Sus ojos se abrieron de golpe y descubrió a Jay, vestido tan solo con unos calzoncillos, que se inclinaba sobre ella. Kristi se encontraba echada sobre el sofá cama de su apartamento, casi a oscuras, y él la sacudía para despertarla.

– Jay -susurró ella con un temblor en la voz; las sensaciones del sueño eran tan reales que estaba convencida de tener la piel empapada. Lanzó los brazos a su alrededor.

– Ya está. Se acabó la pesadilla -susurró, acercando su cuerpo al de él y estrechándola con fuerza, pero ella sabía en su corazón que no se había acabado. Cualquiera que fuese la maldad que había invadido su mente era muy real, y existía en las profundidades del alma del campus.

Temblorosa, mientras trataba de convencerse de olvidar aquel miedo que la envolvía, se aferró a él y, por un segundo, aceptó el consuelo de su pura fortaleza.

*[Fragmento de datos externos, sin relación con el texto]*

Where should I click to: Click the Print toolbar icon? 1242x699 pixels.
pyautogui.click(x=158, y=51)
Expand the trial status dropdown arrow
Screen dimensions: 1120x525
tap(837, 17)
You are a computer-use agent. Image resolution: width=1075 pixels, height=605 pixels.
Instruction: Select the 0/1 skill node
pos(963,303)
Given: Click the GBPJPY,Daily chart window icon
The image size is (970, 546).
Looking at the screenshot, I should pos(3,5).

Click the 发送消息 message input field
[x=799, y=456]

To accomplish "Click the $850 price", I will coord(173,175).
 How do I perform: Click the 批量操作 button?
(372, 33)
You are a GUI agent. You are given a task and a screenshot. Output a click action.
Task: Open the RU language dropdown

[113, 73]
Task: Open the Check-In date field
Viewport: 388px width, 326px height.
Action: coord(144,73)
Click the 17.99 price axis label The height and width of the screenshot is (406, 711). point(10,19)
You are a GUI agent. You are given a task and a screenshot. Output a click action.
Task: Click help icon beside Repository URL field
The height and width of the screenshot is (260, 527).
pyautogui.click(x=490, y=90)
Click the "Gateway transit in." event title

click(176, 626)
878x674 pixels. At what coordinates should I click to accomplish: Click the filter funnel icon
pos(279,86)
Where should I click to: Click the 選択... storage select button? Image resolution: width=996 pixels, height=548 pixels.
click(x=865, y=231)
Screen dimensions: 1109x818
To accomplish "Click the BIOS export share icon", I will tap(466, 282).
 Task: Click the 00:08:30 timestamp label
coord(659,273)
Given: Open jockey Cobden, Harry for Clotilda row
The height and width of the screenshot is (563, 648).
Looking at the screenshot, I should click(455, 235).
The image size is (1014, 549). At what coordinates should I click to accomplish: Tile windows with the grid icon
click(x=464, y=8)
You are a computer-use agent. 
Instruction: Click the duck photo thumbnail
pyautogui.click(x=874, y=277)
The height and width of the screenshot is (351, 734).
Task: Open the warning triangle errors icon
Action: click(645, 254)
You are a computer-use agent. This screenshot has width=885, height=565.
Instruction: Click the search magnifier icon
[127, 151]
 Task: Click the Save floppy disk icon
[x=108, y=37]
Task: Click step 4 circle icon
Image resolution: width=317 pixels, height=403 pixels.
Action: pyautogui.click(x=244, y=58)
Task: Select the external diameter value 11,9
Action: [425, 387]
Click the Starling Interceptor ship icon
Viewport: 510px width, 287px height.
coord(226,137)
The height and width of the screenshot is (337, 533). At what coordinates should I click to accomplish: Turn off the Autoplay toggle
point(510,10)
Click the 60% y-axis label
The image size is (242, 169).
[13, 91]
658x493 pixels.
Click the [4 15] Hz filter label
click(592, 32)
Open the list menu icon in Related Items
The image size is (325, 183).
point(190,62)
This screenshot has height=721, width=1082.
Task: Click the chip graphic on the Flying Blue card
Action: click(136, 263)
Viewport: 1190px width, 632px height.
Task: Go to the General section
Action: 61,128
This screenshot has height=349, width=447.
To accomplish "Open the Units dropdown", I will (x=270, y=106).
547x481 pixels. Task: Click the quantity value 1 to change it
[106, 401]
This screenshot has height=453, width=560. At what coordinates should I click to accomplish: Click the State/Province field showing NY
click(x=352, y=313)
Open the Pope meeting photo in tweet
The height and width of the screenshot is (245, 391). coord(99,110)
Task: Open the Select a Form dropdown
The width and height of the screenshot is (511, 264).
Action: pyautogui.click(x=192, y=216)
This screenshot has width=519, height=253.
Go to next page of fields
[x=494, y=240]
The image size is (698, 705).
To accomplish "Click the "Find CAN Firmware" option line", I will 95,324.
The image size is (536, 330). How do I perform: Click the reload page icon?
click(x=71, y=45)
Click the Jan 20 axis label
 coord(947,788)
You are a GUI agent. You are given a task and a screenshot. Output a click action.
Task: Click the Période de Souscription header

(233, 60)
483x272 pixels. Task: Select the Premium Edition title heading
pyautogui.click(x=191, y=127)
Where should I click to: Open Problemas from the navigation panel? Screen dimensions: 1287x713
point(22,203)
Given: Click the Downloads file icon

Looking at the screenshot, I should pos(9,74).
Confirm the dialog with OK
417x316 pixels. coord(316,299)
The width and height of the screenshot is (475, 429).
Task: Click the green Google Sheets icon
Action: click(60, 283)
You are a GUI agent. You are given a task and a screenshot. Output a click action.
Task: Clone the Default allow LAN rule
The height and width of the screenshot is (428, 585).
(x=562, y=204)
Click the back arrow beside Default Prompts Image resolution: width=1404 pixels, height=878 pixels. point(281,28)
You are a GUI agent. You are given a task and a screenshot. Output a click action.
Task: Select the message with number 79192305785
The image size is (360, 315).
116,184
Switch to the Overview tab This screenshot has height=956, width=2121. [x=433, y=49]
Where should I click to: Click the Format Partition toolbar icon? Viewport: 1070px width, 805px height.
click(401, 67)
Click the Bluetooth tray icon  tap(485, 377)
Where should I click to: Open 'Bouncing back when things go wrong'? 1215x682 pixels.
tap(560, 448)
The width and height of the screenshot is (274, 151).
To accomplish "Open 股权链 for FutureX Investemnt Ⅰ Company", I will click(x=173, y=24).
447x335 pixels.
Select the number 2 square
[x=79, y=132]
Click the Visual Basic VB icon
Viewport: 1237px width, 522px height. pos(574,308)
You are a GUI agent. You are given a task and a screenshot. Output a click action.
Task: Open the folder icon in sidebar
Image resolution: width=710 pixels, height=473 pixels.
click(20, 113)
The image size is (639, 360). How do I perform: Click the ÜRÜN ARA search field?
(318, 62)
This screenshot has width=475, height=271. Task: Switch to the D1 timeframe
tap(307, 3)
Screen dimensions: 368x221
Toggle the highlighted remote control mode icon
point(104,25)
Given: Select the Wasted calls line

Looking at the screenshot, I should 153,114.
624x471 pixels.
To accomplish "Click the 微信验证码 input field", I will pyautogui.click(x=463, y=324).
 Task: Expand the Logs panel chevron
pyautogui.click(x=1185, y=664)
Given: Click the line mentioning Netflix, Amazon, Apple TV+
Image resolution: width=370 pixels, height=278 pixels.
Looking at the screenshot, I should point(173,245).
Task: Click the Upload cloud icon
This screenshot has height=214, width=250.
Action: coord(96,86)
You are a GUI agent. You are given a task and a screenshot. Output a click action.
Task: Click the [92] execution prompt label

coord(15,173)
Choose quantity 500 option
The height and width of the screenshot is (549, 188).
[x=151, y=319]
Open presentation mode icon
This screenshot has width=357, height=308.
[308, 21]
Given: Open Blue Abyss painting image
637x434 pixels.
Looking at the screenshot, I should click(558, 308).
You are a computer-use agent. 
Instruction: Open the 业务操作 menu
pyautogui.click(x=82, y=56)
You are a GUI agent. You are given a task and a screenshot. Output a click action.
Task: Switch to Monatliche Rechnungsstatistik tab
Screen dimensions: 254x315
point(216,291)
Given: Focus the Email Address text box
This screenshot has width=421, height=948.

Jay le dio un beso en la sien y ella derramó lágrimas de alivio. Sabía que si él no hubiera estado allí, ella ahora estaría sola, se habría despertado para enfrentarse por su cuenta con esa estúpida pesadilla; y era tan agradable apoyarse en él y recibir su fuerza.

– ¿Estás bien?

– Sí. -Aquello era probablemente una mentira; se encontraba lejos de estar bien, pero ahora que la pesadilla había remitido un poco y que estaba consciente, tampoco estaba dispuesta a derrumbarse ante él.

– ¿Quieres hablarme de ello?

– No quiero pensar en eso. Ahora no. -Dejó escapar un prolongado suspiro y se quedó mirándolo bajo la tenue y azulada iluminación que provenía de la estufa. La habitación era segura; olía a los restos de ajo y salsa de tomate de la pizza y al jazmín de las velas aromáticas, ya apagadas. El vial yacía sobre el tablero de la cocina-. Te lo contaré después. Por la mañana.

– Bien. -Jay estaba sentado sobre la cama, todavía abrazándola, pero cuando se movió para ponerse más cómodo, de alguna forma su boca se quedó tan solo a un aliento de la de ella.

La impaciencia corría por sus venas.

El perfume de Jay invadió su cabeza, y su cuerpo respondió a la proximidad de una forma traicionera. Sus extremidades se quedaron rígidas y Kristi solo quería y necesitaba acostarse a su lado. Barajó la idea de apartarlo, pero ya no tenía ni la fuerza ni el valor para hacerlo. Jay la había acusado de quererlo y ella le había respondido que estaba loco, pero, por supuesto, él había estado en lo cierto. Y ahora, ella lo deseaba más que nunca.